Time will tell where this leads him. In a sense, Bill wasn’t lying.  He did in fact have a Topoisomerase II inhibitor, he had Levaquin.

To his body, metabolically he received a course of chemotherapy.  

Bill, who thought he was home fee, fell back into the black hole of long term collateral damage from floxing. 

For many, calling Bill’s story rare or unusual makes them feel better.

The inconvenient truth is that Bill’s story is not rare or unusual. The messages of toxic positivity, which I wrote about here, take away from the true devastation that these drugs cause.  Regrettably, medical professionals and policy makers gravitate towards recovery messages and use them as excuses to look away.  This feeds into the cognitive dissonance that I mentioned earlier.  The resulting output is the belief that serious long lasting damage is rare and that these drugs are safe. 

My premise; its all an illusion. 

FQAD outcomes are blurry at best.  There is no long term tracking data done of the floxed population.   Although my capabilities are limited,  my statistics don’t paint a pretty picture. 

This begs another hypothetical question and one that I, like I mentioned earlier, get confronted with on a regular basis, “What does a true recovery from the FQ’s  look like?”  Many times I am asked to speak comfort, when I can’t.

In reality, how many individuals go on to develop other health conditions years down the road related to the FQ’s?  I think the truth would shock us all.   

What about the athlete who can no longer perform in peak condition?  Or a police officer that can’t chase after a suspect?  A secretary who can no longer ‘concentrate’ at her job? A typist who can’t type, a jogger who can’t jog, or a singer who can’t sing? You get the picture.  

Walking Wounded

In first aid and triage they have a  phrase called the walking wounded.  These are injured persons who are of a relatively low priority.Walking Wounded  How many FQ related walking wounded are in our society? 

If politicians and doctors believe that FQ toxicity is a recoverable condition, it lessens the amount of energy put towards drug safety and curbing the use of these drugs.  It also alienates the multitudes that become permanently disabled, in one way or another, from these horrible medications.  They have no legitimate label, or recognition.  In other words it goes on….forever. 

I don’t know the exact count of these disenfranchised and damaged people wandering about like battle weary survivors of an apocalypse, and I probably never will.  All I know is that they are there, and there many more than I had even begun to imagine when I started this endeavor.
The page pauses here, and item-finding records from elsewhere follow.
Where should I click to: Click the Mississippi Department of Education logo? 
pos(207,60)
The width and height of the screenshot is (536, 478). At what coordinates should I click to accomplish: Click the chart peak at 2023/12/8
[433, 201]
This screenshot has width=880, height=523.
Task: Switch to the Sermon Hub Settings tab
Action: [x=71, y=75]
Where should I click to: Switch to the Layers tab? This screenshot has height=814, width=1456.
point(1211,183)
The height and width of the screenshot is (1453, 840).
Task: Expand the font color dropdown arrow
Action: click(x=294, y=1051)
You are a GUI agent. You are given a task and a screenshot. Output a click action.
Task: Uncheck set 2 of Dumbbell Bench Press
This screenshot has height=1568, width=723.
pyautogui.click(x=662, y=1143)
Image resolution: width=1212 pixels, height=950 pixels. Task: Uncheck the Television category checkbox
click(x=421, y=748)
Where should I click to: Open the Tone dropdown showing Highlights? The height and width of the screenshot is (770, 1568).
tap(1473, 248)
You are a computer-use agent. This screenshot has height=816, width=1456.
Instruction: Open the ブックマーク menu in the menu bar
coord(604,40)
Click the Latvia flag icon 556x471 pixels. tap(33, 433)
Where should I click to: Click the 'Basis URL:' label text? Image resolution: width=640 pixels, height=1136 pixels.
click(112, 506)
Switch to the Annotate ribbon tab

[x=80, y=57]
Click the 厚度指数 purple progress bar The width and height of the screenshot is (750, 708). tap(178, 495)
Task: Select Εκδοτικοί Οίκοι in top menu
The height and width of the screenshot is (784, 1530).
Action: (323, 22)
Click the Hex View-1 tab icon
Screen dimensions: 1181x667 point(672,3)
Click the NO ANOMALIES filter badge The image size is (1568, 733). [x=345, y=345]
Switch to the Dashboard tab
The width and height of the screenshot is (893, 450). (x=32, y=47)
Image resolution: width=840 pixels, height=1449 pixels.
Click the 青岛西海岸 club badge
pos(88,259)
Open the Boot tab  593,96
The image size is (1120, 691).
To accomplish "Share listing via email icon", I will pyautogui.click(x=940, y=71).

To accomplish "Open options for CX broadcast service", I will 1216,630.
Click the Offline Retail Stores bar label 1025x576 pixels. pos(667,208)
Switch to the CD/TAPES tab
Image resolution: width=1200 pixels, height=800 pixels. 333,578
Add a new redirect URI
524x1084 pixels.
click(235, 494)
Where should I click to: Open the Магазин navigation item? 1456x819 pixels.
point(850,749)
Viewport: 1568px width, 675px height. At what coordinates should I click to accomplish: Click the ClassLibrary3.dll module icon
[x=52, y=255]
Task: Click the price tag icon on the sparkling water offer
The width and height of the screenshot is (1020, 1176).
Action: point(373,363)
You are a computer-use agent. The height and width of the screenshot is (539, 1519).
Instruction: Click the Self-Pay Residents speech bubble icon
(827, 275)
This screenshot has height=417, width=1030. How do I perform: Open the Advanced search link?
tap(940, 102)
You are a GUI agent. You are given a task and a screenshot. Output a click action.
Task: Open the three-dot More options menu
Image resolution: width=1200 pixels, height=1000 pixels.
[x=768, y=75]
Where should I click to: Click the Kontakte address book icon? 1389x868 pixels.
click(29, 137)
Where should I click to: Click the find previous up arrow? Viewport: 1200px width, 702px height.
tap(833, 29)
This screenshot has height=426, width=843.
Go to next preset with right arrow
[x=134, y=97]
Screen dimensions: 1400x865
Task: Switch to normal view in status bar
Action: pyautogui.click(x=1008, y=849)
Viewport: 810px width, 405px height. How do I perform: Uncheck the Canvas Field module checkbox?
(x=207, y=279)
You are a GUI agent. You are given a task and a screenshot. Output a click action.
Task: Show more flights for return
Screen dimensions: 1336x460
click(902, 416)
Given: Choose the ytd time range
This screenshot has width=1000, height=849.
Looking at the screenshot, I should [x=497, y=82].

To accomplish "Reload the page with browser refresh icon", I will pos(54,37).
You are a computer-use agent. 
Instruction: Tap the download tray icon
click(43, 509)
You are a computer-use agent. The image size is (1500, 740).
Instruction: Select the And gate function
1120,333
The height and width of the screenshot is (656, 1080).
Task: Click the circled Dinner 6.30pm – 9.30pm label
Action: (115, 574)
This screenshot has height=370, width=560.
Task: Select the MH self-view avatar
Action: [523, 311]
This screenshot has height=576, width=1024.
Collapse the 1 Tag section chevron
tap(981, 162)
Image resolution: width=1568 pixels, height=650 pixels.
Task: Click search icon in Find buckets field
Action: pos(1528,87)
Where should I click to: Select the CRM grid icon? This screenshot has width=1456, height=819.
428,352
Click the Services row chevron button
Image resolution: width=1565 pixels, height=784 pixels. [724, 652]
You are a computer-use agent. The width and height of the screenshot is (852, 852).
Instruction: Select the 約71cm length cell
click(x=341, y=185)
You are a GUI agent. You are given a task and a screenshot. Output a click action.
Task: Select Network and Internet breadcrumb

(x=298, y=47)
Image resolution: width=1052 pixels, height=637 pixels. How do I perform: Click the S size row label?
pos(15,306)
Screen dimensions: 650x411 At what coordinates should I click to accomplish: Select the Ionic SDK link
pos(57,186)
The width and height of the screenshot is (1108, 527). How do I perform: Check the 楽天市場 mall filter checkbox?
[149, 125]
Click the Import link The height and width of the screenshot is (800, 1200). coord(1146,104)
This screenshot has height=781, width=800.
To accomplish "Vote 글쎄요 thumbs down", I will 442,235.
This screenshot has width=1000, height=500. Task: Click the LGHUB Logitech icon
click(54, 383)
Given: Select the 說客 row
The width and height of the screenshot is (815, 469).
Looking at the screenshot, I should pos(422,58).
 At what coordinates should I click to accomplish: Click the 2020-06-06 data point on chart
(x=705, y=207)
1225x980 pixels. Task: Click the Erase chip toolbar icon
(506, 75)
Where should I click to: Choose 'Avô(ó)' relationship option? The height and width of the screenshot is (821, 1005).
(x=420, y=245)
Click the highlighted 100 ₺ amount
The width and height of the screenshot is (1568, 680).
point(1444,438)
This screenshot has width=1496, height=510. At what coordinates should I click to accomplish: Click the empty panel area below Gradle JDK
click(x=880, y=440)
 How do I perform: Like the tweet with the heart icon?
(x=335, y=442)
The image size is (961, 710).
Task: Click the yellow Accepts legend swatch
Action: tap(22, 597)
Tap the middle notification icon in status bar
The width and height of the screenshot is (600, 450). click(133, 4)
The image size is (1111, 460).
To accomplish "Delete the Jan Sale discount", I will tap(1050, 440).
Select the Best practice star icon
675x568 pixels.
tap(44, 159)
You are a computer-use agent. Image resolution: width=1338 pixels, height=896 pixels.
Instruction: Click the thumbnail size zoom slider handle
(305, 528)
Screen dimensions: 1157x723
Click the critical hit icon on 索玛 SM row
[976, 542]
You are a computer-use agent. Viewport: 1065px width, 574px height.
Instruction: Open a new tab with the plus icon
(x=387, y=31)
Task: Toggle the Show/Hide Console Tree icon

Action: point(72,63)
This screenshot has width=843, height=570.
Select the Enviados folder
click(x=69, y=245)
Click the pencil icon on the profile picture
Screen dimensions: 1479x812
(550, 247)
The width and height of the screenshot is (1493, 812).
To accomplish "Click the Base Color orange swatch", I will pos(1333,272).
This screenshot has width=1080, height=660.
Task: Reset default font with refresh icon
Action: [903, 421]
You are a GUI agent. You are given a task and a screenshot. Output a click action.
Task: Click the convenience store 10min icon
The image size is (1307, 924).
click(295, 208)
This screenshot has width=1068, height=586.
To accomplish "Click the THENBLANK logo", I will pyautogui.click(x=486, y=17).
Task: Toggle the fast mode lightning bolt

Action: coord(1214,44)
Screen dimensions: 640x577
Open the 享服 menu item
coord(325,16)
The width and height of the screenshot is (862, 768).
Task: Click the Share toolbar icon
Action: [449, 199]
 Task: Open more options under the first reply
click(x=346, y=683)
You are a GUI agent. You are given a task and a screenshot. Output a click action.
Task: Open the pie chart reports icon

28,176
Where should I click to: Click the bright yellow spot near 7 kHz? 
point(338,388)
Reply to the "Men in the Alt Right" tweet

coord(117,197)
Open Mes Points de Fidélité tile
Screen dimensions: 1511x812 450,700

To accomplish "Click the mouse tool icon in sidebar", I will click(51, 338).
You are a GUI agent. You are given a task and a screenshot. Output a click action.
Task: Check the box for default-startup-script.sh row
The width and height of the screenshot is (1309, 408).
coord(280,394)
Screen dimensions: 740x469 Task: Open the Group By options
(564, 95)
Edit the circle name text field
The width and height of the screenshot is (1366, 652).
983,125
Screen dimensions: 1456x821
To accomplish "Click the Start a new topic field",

Do you know of a loved one, a friend, a co-worker, or someone else who suffers from a diagnosis of mysterious origin, such as peripheral neuropathy with an unidentified cause? If so ask them to do some detective work to find out if they have had FQ usage in their past, and not necessarily their immediate past.  Tell them that FQ’s are often given during surgery, often without the patient’s knowledge.

If you are faced with potential antibiotic use, for yourself or a loved one, please become informed as to the choices that you have available. If antibiotic use is necessary, there are generally safer alternatives than the Fluoroquinolones.   Discuss all concerns with your doctor about treatment to help you choose the safest method.